Raise the stakes

Posted by  Shawn Callahan —December 6, 2023
Filed in Business storytelling, Communication, Corporate Storytelling

“The cat sat on the mat” is not the beginning of a story, but “the cat sat on the dog’s mat” is.

—John Le Carré

Scrolling through my YouTube feed, I found a lecture by Alan Alda on storytelling and science. I remember one thing from that lecture. Alda invited an attendee to the stage and asked them to walk across it with an empty glass. She did it without a problem or much interest from the audience. Then Alda asked her to do it again, but this time, he filled her glass with water to the brim and said she was on a mission. “If you drop a single drop, all the people in your village will die.” Now, her steps were tentative, and the audience leaned in. At one point, the glass tilted, and the audience gasped. She made it, and her village lives. The audience clapped.

That’s what it means to add drama to a story. You raise the stakes.

So, how does that work in a business story? Imagine you’re the CEO of a large water business in China. And last week you visited one of your factories and met an employee working on a new recycling system that will improve the local environment and save the company money. Told in this way, you get the effect of walking across the stage with an empty glass.

Now imagine the same scenario but with some added elements. The CEO might recount it this way: “Last week, I was at our Guangzhou factory and met Li Wei. He’s working on a new water recycling system. He showed me the inflow. It looks like the worst coffee sludge you’ve ever seen. Li Wei asked if I would like to drink the recycled water and handed me a glass. Everyone is watching. I nervously say yes. He fills my glass. It’s crystal clear. I raise it, take a long look, and then drink it in one gulp. Everyone cheered.”

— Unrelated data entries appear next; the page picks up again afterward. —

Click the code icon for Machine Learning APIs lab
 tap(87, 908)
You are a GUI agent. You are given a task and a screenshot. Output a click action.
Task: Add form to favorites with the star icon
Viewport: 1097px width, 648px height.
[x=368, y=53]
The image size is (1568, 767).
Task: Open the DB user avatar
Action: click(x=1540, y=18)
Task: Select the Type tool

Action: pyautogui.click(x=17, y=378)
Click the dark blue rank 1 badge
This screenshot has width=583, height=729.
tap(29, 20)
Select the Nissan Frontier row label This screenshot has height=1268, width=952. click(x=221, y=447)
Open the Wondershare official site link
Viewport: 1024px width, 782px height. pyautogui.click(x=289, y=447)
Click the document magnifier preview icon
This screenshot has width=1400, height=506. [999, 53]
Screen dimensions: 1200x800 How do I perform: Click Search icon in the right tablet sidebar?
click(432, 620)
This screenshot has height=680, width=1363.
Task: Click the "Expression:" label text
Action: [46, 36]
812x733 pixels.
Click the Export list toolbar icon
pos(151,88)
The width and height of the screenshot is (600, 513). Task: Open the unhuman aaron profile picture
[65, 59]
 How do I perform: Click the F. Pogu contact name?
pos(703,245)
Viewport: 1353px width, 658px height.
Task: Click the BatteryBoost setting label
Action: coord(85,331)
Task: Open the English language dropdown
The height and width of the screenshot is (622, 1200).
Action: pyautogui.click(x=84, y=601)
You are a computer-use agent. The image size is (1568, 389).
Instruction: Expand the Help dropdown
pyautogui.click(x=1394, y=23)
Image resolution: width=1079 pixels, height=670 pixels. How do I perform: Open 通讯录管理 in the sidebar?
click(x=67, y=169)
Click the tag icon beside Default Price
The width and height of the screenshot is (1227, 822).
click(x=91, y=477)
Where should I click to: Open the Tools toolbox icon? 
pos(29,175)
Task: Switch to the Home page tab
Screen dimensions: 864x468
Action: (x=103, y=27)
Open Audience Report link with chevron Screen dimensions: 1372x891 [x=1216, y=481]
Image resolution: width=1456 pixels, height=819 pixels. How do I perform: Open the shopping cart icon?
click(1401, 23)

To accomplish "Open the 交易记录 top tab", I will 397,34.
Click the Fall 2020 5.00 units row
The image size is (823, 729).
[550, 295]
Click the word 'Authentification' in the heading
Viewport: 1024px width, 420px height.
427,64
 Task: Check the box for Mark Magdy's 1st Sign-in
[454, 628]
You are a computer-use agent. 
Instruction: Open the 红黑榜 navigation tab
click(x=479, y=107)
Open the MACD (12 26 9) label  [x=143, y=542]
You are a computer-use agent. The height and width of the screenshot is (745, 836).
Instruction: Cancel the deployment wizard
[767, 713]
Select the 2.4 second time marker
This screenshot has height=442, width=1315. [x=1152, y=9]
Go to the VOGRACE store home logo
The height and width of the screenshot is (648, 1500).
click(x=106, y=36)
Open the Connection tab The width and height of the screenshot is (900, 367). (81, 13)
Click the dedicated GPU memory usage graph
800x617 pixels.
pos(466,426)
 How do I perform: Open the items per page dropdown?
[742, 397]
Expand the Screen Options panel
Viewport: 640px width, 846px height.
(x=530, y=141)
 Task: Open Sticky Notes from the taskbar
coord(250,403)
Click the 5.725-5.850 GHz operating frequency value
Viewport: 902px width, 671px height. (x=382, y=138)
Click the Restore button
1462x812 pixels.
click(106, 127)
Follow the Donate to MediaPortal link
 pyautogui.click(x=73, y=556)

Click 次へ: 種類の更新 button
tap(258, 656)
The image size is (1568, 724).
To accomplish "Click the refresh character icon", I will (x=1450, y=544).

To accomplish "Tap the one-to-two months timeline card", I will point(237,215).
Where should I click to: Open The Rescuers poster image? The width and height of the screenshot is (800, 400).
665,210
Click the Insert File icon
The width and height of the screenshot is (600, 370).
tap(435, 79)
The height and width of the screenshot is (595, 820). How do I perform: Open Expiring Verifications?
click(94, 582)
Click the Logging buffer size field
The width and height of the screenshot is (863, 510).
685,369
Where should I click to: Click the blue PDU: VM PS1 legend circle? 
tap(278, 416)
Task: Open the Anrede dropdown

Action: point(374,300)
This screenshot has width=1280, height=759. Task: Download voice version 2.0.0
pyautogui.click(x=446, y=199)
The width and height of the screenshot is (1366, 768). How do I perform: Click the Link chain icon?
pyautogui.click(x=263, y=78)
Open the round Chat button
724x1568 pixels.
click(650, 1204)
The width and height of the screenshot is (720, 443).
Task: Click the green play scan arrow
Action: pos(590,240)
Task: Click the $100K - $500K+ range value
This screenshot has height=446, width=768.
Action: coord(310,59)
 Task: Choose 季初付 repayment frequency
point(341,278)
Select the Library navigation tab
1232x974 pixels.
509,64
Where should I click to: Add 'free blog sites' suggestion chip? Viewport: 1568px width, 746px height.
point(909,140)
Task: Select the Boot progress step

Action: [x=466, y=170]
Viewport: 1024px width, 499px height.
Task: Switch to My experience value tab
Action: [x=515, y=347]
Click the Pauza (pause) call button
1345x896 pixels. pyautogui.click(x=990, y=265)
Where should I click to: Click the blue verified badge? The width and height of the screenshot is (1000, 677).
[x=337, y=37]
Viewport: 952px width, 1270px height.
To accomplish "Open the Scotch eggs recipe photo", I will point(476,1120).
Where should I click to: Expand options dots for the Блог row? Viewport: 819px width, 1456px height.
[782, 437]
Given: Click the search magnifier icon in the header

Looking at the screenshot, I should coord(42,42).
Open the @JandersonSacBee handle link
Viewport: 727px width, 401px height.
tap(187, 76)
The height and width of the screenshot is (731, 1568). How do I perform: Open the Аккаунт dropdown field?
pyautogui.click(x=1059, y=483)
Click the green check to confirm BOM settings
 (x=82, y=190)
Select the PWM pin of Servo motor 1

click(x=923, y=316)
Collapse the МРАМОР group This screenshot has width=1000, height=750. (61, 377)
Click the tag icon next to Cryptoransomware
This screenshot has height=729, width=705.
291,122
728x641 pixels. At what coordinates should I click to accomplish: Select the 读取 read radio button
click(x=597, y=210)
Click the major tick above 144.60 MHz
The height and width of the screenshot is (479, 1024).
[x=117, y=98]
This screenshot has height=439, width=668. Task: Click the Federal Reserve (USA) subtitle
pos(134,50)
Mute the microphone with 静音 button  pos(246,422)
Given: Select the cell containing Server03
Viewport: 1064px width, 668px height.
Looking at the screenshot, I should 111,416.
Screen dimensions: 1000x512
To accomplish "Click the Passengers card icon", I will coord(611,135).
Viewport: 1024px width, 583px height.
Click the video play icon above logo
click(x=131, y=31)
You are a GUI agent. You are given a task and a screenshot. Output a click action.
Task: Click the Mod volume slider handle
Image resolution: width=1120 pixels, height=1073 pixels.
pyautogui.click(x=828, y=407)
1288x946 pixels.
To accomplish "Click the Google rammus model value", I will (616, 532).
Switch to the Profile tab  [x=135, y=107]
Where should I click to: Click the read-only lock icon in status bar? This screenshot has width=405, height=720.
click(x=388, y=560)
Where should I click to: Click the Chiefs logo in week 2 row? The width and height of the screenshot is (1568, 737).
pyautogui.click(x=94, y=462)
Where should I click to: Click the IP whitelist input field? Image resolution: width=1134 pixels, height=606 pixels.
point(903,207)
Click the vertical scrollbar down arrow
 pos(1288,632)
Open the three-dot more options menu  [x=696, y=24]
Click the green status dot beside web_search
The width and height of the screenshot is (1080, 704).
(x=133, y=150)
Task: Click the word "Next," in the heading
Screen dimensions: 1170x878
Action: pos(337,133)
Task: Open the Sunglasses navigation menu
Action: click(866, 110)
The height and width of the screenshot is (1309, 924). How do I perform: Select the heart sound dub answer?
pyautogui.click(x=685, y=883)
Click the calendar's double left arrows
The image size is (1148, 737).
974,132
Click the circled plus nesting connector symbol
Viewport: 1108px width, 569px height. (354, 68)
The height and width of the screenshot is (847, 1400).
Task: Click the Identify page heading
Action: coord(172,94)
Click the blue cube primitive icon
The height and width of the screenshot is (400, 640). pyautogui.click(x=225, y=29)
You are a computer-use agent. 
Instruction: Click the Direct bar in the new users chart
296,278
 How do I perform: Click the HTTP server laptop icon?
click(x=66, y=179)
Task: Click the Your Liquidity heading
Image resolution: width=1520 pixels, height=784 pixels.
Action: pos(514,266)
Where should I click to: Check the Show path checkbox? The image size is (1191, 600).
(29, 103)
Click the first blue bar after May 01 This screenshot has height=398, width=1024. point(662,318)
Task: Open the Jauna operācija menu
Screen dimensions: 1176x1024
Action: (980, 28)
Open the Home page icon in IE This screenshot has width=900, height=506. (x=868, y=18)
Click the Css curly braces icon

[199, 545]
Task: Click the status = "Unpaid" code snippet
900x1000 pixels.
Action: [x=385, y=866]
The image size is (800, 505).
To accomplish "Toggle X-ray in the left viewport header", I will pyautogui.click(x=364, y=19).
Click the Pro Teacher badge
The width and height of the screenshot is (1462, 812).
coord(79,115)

Notice it’s not as dramatic as Alda’s murderous threat. It shouldn’t be. Good business stories contain some drama without being overly dramatic. But as you read the story, hopefully, you were wondering, “What will happen next?” “Will he drink the water?”

And along the way, I amplified the drama in three ways. The inflow wasn’t even mentioned in the first version, and I turned it into the worst coffee sludge you’ve ever seen. We like to hear analogies. It helps us picture what’s happening.

I then added an audience of people watching the CEO. This adds some social pressure, and we are thinking, “Will he do it?” Rutger Bergman, the author of Humankind, notes, “We prefer a pound of the worst kind of misery over a few ounces of shame or social discomfort.”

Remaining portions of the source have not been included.